I love this one. I enjoy really early Trek, before all of the personalities are in place and the sound effects ironed out. There's an eerie quality to the show, maybe because the scripts were more sci-fi slanted, before the humor and camraderie clicked on, and also because of the music. At the same time, the ship felt populated by real paople and not just extras.
The Man Trap is a good example of all this. Spock is still a cold bastard for the most part, but reacts more emotionally than later; Uhura, Sulu, Rand, and a few guys in the corridors all have lines. They don't do a lot to push the plot forward, but it does add solidity to the crew; when Spock expands his search radius at his console, there's a great electronic, retro 50's style sci-fi sound effect that I always loved. Way out from what we normally got (and I'm sure Roddenberry wanted things to sound more realistic), it's a nice fun detail; Kirk is mostly business and his friendship with McCoy is barely evident - but Kirk does get a great humanizing bit with the chili peppers. A very cool illustration of Kirk and his friends outside the ship. Not everyone out there helped him get into the academy, or was a hero. Just a bunch of captains.
Lots of great goofs due to the extremely rushed schedule for a show nobody was used to making yet. A number of early episodes have goofs that we find, but weren't caught or were deemed no big deal by airtime. Adds to the fun (when I came aboard!).

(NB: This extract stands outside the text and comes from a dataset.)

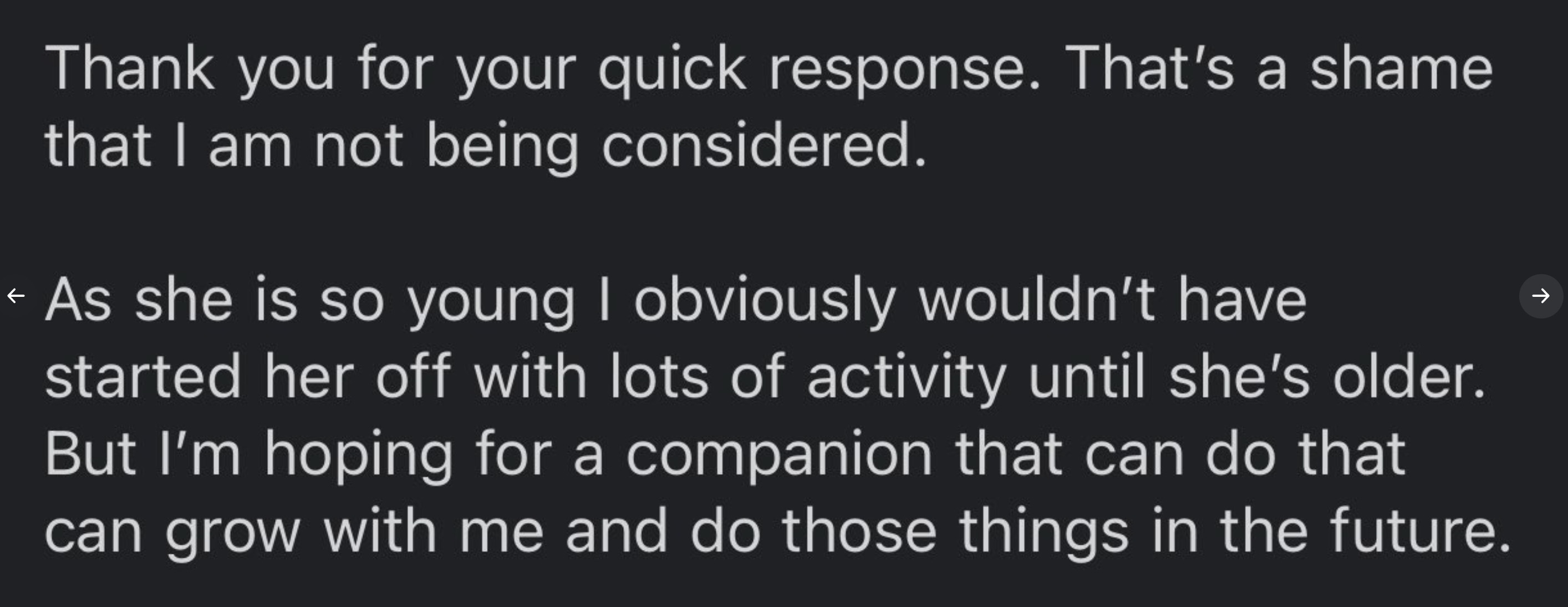Click the word 'wouldn't' in the text
1568x607 pixels.
[1037, 299]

As far as the episode itself, it's one of my favorites as well. I revist this one a LOT. The story is really good, and the "monster" isn't the typlical Irwin Allen stuff, it's more in line with The Outer Limits. Early Kirk wants the damned thing killed and he has some very cutting, and what we'd later call "non-Kirk-like", dialog. But it's real! Picard would have sprinkled little nuggets around to lure it into a humane trap. Kirk, while probably willing to leave it on the planet, is protecting his crew. And since the kill setting took two long shots to work, I assume stun would have had no effect.

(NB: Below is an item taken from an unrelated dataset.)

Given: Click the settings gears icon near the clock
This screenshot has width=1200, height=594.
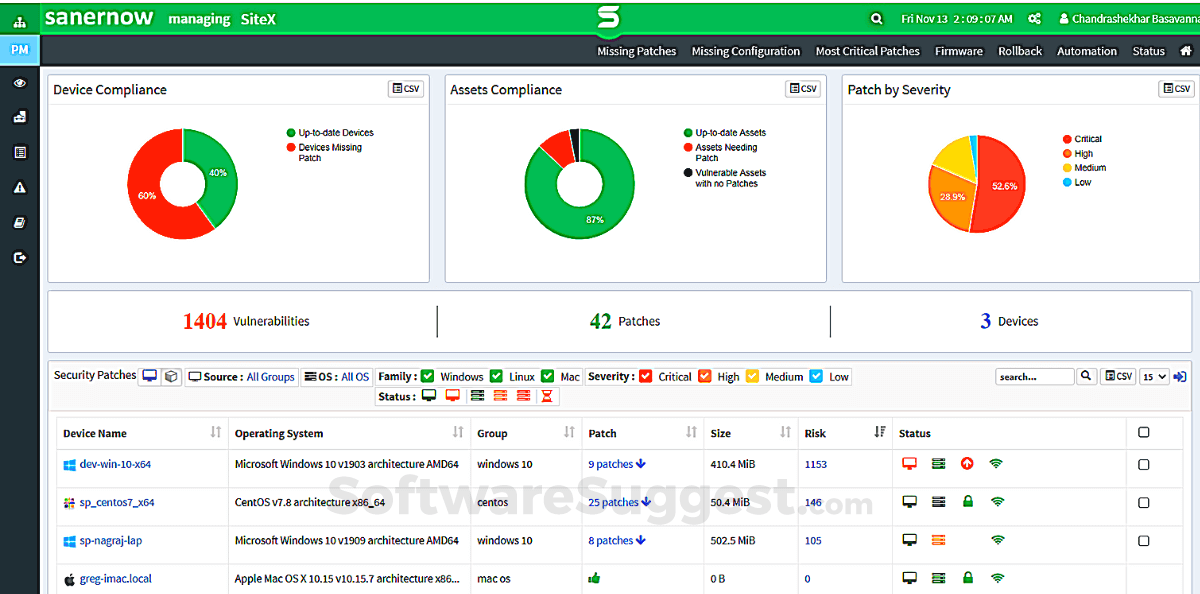Looking at the screenshot, I should click(1034, 18).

And, come on! The best scene in the episode is Spock double-fist hammering Nancy something like 7 times before she whales him across the room with one blow. It's proto-Spock at his best. And it's exciting as hell.
The guest cast is great, everyone is pretty darned good in it. Except Gertrude. That damned glove plant... Even as a kid, I thought that stank. But it was another illustration of "strange new life." I give it a pass now, the sound it makes is awesome.
The score by Sandy Courage is outstanding. Very haunting, eerie, and more electronic than would be the norm for Trek. Marc Daniels keeps it all moving.
I usually prefer Where No Man as an opening episode, but I can fully understand why NBC went with Man Trap, even beyond the reasons Justman and Solow gave: the cast is well represented, the story is sci-fi and not for kiddies, and the ship feels populated by real people. And there's a great monster. I love monsters generally, but this one is really well done and frightening.
Not the best episode, but a favorite. Top marks.